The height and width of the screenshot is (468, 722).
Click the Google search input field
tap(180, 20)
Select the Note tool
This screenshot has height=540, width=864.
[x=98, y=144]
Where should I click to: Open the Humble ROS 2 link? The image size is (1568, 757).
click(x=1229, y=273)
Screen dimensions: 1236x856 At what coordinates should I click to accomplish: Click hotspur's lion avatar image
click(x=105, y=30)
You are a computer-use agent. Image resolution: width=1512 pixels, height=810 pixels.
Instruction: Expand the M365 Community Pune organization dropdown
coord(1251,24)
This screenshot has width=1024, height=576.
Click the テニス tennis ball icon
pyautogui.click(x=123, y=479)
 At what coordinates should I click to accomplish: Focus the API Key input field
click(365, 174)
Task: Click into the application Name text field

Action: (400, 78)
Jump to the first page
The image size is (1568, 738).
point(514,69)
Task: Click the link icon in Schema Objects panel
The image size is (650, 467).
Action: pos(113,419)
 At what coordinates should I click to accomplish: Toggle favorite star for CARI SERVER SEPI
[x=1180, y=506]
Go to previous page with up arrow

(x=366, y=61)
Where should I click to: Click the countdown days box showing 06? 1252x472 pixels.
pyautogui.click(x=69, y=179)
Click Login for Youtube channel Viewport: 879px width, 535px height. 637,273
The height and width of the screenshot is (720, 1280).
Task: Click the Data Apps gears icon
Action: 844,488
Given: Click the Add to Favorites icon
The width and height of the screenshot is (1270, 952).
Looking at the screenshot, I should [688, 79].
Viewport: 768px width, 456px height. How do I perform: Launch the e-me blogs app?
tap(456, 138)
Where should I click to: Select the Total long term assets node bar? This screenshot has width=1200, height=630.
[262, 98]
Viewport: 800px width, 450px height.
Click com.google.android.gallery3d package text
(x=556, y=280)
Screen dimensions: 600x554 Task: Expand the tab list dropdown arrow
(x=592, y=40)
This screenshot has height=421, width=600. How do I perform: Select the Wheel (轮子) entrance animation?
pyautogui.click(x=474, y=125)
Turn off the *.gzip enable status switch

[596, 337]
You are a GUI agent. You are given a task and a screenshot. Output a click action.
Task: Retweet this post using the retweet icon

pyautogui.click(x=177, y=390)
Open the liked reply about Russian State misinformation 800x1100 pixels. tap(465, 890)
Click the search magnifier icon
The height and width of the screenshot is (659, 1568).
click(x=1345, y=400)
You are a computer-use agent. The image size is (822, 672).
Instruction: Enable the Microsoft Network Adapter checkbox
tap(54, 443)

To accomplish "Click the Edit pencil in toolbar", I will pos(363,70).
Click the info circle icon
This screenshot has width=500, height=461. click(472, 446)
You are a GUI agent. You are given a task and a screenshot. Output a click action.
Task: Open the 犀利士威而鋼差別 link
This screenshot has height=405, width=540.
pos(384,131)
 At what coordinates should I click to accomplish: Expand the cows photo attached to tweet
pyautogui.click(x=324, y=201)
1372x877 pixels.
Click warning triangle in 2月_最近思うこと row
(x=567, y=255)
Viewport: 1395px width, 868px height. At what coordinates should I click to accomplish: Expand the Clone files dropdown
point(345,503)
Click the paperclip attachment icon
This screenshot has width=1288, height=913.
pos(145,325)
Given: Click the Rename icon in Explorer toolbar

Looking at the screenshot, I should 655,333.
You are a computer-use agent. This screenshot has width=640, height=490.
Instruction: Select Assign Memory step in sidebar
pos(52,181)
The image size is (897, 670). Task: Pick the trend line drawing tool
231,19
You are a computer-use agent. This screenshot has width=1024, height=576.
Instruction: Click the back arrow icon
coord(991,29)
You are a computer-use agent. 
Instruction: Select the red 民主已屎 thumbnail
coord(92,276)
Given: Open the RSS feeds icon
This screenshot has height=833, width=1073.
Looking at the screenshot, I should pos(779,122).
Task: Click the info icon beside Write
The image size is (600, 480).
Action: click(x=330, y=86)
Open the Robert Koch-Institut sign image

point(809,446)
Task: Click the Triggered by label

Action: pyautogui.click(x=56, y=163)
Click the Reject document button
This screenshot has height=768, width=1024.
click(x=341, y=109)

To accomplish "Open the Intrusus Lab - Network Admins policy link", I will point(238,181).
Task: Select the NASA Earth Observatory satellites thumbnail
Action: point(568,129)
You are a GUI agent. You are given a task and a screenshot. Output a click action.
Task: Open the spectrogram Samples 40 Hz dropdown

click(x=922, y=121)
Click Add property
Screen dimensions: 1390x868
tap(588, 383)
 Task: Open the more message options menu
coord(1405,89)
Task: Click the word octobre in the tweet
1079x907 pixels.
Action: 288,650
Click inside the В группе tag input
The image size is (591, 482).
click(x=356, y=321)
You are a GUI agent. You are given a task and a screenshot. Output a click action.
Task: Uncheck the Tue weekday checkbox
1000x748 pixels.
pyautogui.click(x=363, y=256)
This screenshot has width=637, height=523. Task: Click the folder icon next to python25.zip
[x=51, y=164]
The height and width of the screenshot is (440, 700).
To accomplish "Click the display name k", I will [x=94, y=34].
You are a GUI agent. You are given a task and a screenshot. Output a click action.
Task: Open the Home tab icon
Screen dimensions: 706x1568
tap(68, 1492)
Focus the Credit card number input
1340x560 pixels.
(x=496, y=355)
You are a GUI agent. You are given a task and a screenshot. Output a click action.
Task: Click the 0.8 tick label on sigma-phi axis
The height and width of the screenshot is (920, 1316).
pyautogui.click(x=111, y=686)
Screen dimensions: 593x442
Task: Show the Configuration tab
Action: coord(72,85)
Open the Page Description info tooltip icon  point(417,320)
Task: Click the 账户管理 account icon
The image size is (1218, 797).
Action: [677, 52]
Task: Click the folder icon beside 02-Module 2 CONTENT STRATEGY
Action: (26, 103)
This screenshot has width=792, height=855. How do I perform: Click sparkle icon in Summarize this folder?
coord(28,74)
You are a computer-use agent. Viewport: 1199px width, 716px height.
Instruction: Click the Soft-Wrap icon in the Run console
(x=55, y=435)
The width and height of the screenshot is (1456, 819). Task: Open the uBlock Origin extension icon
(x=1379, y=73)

::::

- [Task description]: Every line above needs to be retyped exactly.

- [Response area]:
The height and width of the screenshot is (468, 722).
Click the Google search input field
tap(180, 20)
Select the Note tool
This screenshot has height=540, width=864.
[x=98, y=144]
Where should I click to: Open the Humble ROS 2 link? The image size is (1568, 757).
click(x=1229, y=273)
Screen dimensions: 1236x856 At what coordinates should I click to accomplish: Click hotspur's lion avatar image
click(x=105, y=30)
You are a computer-use agent. Image resolution: width=1512 pixels, height=810 pixels.
Instruction: Expand the M365 Community Pune organization dropdown
coord(1251,24)
This screenshot has width=1024, height=576.
Click the テニス tennis ball icon
pyautogui.click(x=123, y=479)
 At what coordinates should I click to accomplish: Focus the API Key input field
click(365, 174)
Task: Click into the application Name text field

Action: (400, 78)
Jump to the first page
The image size is (1568, 738).
point(514,69)
Task: Click the link icon in Schema Objects panel
The image size is (650, 467).
Action: pos(113,419)
 At what coordinates should I click to accomplish: Toggle favorite star for CARI SERVER SEPI
[x=1180, y=506]
Go to previous page with up arrow

(x=366, y=61)
Where should I click to: Click the countdown days box showing 06? 1252x472 pixels.
pyautogui.click(x=69, y=179)
Click Login for Youtube channel Viewport: 879px width, 535px height. 637,273
The height and width of the screenshot is (720, 1280).
Task: Click the Data Apps gears icon
Action: 844,488
Given: Click the Add to Favorites icon
The width and height of the screenshot is (1270, 952).
Looking at the screenshot, I should [688, 79].
Viewport: 768px width, 456px height. How do I perform: Launch the e-me blogs app?
tap(456, 138)
Where should I click to: Select the Total long term assets node bar? This screenshot has width=1200, height=630.
[262, 98]
Viewport: 800px width, 450px height.
Click com.google.android.gallery3d package text
(x=556, y=280)
Screen dimensions: 600x554 Task: Expand the tab list dropdown arrow
(x=592, y=40)
This screenshot has height=421, width=600. How do I perform: Select the Wheel (轮子) entrance animation?
pyautogui.click(x=474, y=125)
Turn off the *.gzip enable status switch

[596, 337]
You are a GUI agent. You are given a task and a screenshot. Output a click action.
Task: Retweet this post using the retweet icon

pyautogui.click(x=177, y=390)
Open the liked reply about Russian State misinformation 800x1100 pixels. tap(465, 890)
Click the search magnifier icon
The height and width of the screenshot is (659, 1568).
click(x=1345, y=400)
You are a computer-use agent. The image size is (822, 672).
Instruction: Enable the Microsoft Network Adapter checkbox
tap(54, 443)

To accomplish "Click the Edit pencil in toolbar", I will pos(363,70).
Click the info circle icon
This screenshot has width=500, height=461. click(472, 446)
You are a GUI agent. You are given a task and a screenshot. Output a click action.
Task: Open the 犀利士威而鋼差別 link
This screenshot has height=405, width=540.
pos(384,131)
 At what coordinates should I click to accomplish: Expand the cows photo attached to tweet
pyautogui.click(x=324, y=201)
1372x877 pixels.
Click warning triangle in 2月_最近思うこと row
(x=567, y=255)
Viewport: 1395px width, 868px height. At what coordinates should I click to accomplish: Expand the Clone files dropdown
point(345,503)
Click the paperclip attachment icon
This screenshot has width=1288, height=913.
pos(145,325)
Given: Click the Rename icon in Explorer toolbar

Looking at the screenshot, I should 655,333.
You are a computer-use agent. This screenshot has width=640, height=490.
Instruction: Select Assign Memory step in sidebar
pos(52,181)
The image size is (897, 670). Task: Pick the trend line drawing tool
231,19
You are a computer-use agent. This screenshot has width=1024, height=576.
Instruction: Click the back arrow icon
coord(991,29)
You are a computer-use agent. 
Instruction: Select the red 民主已屎 thumbnail
coord(92,276)
Given: Open the RSS feeds icon
This screenshot has height=833, width=1073.
Looking at the screenshot, I should pos(779,122).
Task: Click the info icon beside Write
The image size is (600, 480).
Action: click(x=330, y=86)
Open the Robert Koch-Institut sign image

point(809,446)
Task: Click the Triggered by label

Action: pyautogui.click(x=56, y=163)
Click the Reject document button
This screenshot has height=768, width=1024.
click(x=341, y=109)

To accomplish "Open the Intrusus Lab - Network Admins policy link", I will point(238,181).
Task: Select the NASA Earth Observatory satellites thumbnail
Action: point(568,129)
You are a GUI agent. You are given a task and a screenshot. Output a click action.
Task: Open the spectrogram Samples 40 Hz dropdown

click(x=922, y=121)
Click Add property
Screen dimensions: 1390x868
tap(588, 383)
 Task: Open the more message options menu
coord(1405,89)
Task: Click the word octobre in the tweet
1079x907 pixels.
Action: 288,650
Click inside the В группе tag input
The image size is (591, 482).
click(x=356, y=321)
You are a GUI agent. You are given a task and a screenshot. Output a click action.
Task: Uncheck the Tue weekday checkbox
1000x748 pixels.
pyautogui.click(x=363, y=256)
This screenshot has width=637, height=523. Task: Click the folder icon next to python25.zip
[x=51, y=164]
The height and width of the screenshot is (440, 700).
To accomplish "Click the display name k", I will [x=94, y=34].
You are a GUI agent. You are given a task and a screenshot. Output a click action.
Task: Open the Home tab icon
Screen dimensions: 706x1568
tap(68, 1492)
Focus the Credit card number input
1340x560 pixels.
(x=496, y=355)
You are a GUI agent. You are given a task and a screenshot. Output a click action.
Task: Click the 0.8 tick label on sigma-phi axis
The height and width of the screenshot is (920, 1316).
pyautogui.click(x=111, y=686)
Screen dimensions: 593x442
Task: Show the Configuration tab
Action: coord(72,85)
Open the Page Description info tooltip icon  point(417,320)
Task: Click the 账户管理 account icon
The image size is (1218, 797).
Action: [677, 52]
Task: Click the folder icon beside 02-Module 2 CONTENT STRATEGY
Action: (26, 103)
This screenshot has width=792, height=855. How do I perform: Click sparkle icon in Summarize this folder?
coord(28,74)
You are a computer-use agent. Viewport: 1199px width, 716px height.
Instruction: Click the Soft-Wrap icon in the Run console
(x=55, y=435)
The width and height of the screenshot is (1456, 819). Task: Open the uBlock Origin extension icon
(x=1379, y=73)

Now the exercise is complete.